◆ **TO DO**: Print every line of the material below without changing a single character.

(Collection entries)
*-*-*
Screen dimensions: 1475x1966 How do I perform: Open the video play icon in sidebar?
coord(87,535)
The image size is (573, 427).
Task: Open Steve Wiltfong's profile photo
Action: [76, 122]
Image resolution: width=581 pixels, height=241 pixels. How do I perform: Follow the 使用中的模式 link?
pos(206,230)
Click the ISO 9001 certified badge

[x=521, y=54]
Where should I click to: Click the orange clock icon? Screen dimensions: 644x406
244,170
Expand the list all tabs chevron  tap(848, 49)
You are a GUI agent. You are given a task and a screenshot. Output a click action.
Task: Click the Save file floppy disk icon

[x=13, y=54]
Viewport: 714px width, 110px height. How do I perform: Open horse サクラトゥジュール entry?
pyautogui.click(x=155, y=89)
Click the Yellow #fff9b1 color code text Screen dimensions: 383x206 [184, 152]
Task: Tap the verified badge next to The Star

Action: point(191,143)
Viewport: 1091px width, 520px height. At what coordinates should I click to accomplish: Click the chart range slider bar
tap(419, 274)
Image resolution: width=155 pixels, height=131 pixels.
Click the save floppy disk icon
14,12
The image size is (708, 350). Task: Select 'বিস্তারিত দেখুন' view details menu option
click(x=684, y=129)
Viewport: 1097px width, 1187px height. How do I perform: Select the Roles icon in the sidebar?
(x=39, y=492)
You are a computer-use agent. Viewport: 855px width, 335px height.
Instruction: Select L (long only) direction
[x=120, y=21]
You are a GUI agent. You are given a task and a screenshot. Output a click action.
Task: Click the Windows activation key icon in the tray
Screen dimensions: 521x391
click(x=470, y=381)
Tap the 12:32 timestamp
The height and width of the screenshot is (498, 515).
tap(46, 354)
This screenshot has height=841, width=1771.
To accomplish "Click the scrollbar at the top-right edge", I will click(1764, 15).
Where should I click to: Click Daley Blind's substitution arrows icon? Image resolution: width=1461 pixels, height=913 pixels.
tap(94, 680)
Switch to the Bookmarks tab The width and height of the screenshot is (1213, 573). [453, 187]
*-*-*
◆ **ANSWER TO THIS TASK**:
Screen dimensions: 1475x1966 How do I perform: Open the video play icon in sidebar?
coord(87,535)
The image size is (573, 427).
Task: Open Steve Wiltfong's profile photo
Action: [76, 122]
Image resolution: width=581 pixels, height=241 pixels. How do I perform: Follow the 使用中的模式 link?
pos(206,230)
Click the ISO 9001 certified badge

[x=521, y=54]
Where should I click to: Click the orange clock icon? Screen dimensions: 644x406
244,170
Expand the list all tabs chevron  tap(848, 49)
You are a GUI agent. You are given a task and a screenshot. Output a click action.
Task: Click the Save file floppy disk icon

[x=13, y=54]
Viewport: 714px width, 110px height. How do I perform: Open horse サクラトゥジュール entry?
pyautogui.click(x=155, y=89)
Click the Yellow #fff9b1 color code text Screen dimensions: 383x206 [184, 152]
Task: Tap the verified badge next to The Star

Action: point(191,143)
Viewport: 1091px width, 520px height. At what coordinates should I click to accomplish: Click the chart range slider bar
tap(419, 274)
Image resolution: width=155 pixels, height=131 pixels.
Click the save floppy disk icon
14,12
The image size is (708, 350). Task: Select 'বিস্তারিত দেখুন' view details menu option
click(x=684, y=129)
Viewport: 1097px width, 1187px height. How do I perform: Select the Roles icon in the sidebar?
(x=39, y=492)
You are a computer-use agent. Viewport: 855px width, 335px height.
Instruction: Select L (long only) direction
[x=120, y=21]
You are a GUI agent. You are given a task and a screenshot. Output a click action.
Task: Click the Windows activation key icon in the tray
Screen dimensions: 521x391
click(x=470, y=381)
Tap the 12:32 timestamp
The height and width of the screenshot is (498, 515).
tap(46, 354)
This screenshot has height=841, width=1771.
To accomplish "Click the scrollbar at the top-right edge", I will click(1764, 15).
Where should I click to: Click Daley Blind's substitution arrows icon? Image resolution: width=1461 pixels, height=913 pixels.
tap(94, 680)
Switch to the Bookmarks tab The width and height of the screenshot is (1213, 573). [453, 187]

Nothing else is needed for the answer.